At its core, Movie Touch is about options. If a viewer is home and has an available WiFi signal, he or she is able to watch the movie streaming and save space on their tablet. If you’re on the go, just download the film from your Ultraviolet collection. A built-in usage bar on the Content Manager page will tell you how much space is left on the device and how much of it Movie Touch is using. “It’s not one versus the other, it’s in addition to,” Berger says. “We still have the great experience of seeing movies in theaters. When you shift focus to the home, we still have the big screen in the living room, but you’re not seeing these types of [interactive] experiences on those devices either. It’s still more of a lean-back experience.”

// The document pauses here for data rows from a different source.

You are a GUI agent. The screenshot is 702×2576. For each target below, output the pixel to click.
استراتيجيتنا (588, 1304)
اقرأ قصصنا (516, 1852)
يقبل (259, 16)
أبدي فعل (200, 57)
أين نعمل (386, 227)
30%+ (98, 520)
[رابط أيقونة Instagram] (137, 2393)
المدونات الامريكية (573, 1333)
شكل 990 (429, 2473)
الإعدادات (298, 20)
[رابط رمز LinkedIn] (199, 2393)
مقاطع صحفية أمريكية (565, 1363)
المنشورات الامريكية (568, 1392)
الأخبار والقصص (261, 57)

With this in mind, Sony aims to optimize a unique experience for a digital, mobile world. “It’s not a zero-sum game in which we view it as the end of traditional viewing. Not at all,” Berger says. “We’re seeing better screens, 4K, Hi-Definition. That’s going to continue. At the same time, people are on the go, and people have tablets and phones. We want to give them the best experience for whatever device they’re on.” And in providing users with an impressive resource of film facts, information, and special features to enhance the tablet movie-watching experience, Movie Touch eradicates mid-film viewing distractions like who that familiar character actor is, or where that scene was shot, so that we can focus on our favorite films with peace of mind–and without pressing pause.